MA'ALEH ADUMIN -- Rabbi Nachum Rabinovich, head of the Birkat Moshe Yeshiva in this West Bank town of 20,000 residents on the eastern outskirts of Jerusalem, quoted both John Locke and Maimonides, but it was the former he cited first.

"Locke actually uses the biblical word `covenant' to describe the relation of a ruler to his people," he said in explaining his participation in last week's halachic ruling, signed by 15 prominent rabbis from the "national-religious" camp, that called on Israeli soldiers to refuse to obey orders connected with the evacuation of West Bank military installations as part of Stage 2 of the peace process. The ruling, which was denounced by the government, its supporters, and most of the Opposition as illegal and an invitation to civil war, has for the first time raised the specter of mass insubordination in Israel' s citizens army.

Moral Issues

"According to Locke, a sovereign who surrenders territory entrusted to his defense has violated the covenant with his people and abdicated the right to rule," the Canadian-born and Baltimore-educated rabbi said in his office next door to the yeshiva. While two halachic principles, he observed, formed the basis of the ruling -- that of pikuach nefesh, or the supreme imperative of protecting Jewish life, and that of kedushat eretz Yisrael or the sanctity of the land of Israel -- it was the former that carried more weight with him. "Wherever the Israeli army pulls out, settlers' lives will be endangered.
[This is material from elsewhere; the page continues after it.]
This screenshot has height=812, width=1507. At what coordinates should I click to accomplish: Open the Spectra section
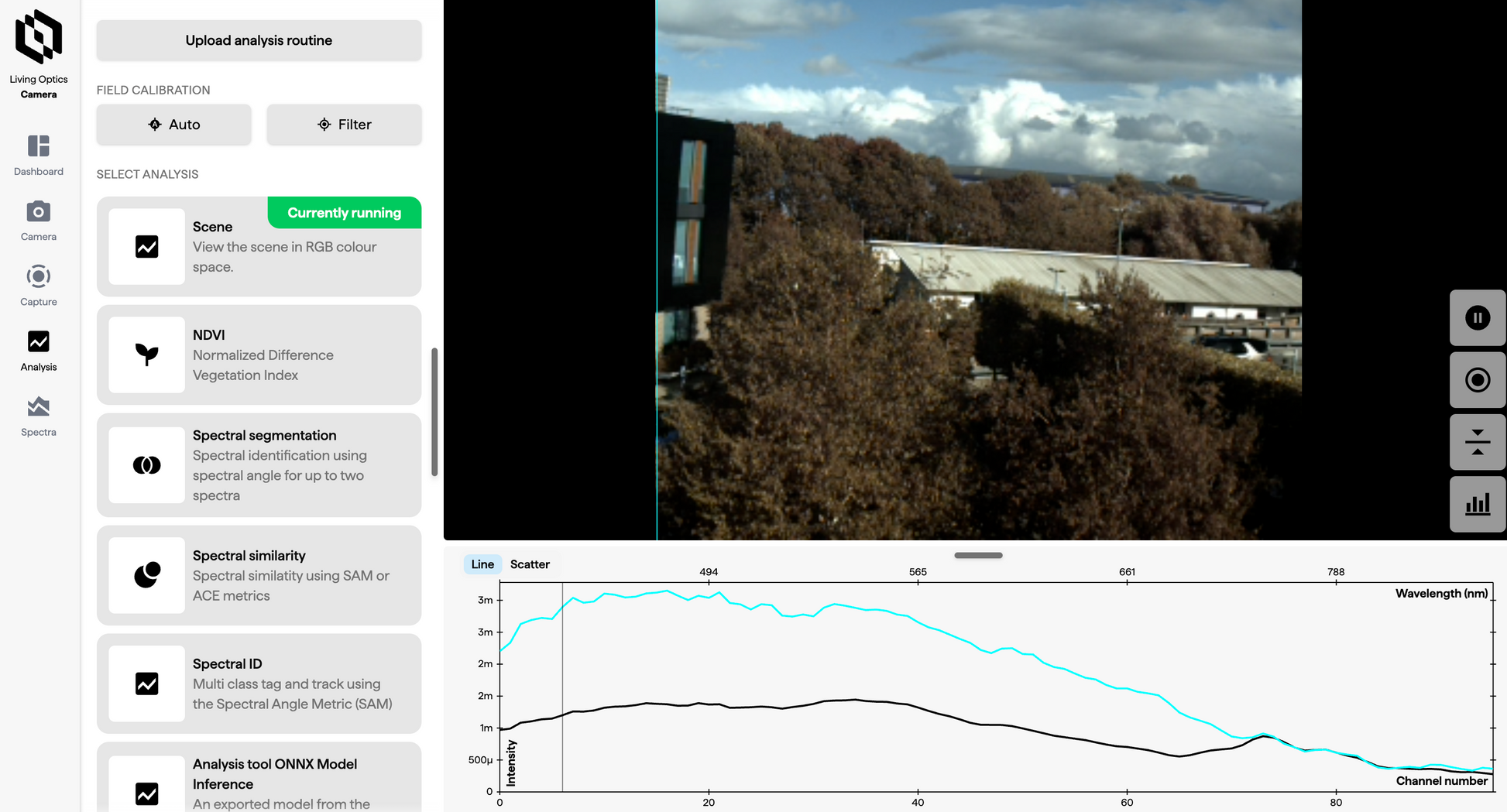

There is a fundamental moral issue here and the moral law supercedes any government. It is ironic that the same people who accuse us of being `ayatollahs' are the ones arguing that military orders are sacred. Haven't we learned from the Holocaust what depths of depravity the blind obedience of soldiers can lead to?"

It is ironic, too, that the same principle of pikuach nefesh has been the one most often referred to by rabbinic supporters of territorial concessions, most though not all of them among the ultra-Orthodox, who claim that the Jewish lives that will be saved by peace override the holiness of the land. But Rabbi Rabinovich, while agreeing that there is an element of subjective political judgment involved, denied that he and his colleagues were exploiting either religion or their students for political ends. "I educate my boys to be independent and to think for themselves," he said. "We rabbis have no authority beyond what people are willing to grant us -- and even that is not our own, but rather that of good sense and of tradition."

Religious Soldiers

Rabbi Rabinovich's "boys" were occupied with the tractate of Bava Kama in the large study hall of the yeshiva. Although not in uniform, they were all technically in the army, since Birkat Moshe is a hesder yeshiva, which means that its 300 students, who are drawn from the elite of the national-religious educational system, spend four and a half rather than the usual three years as draftees, two-thirds of which are devoted to their studies; at any given moment, therefore, only one-third of them are on active military duty. Yet the percentage of them serving in combat units and as officers is high; indeed, it is estimated that whereas religious soldiers in general make up only 15% of the total manpower of the Israeli army, they are today 30% of many crack fighting units and 40% of some officers' courses.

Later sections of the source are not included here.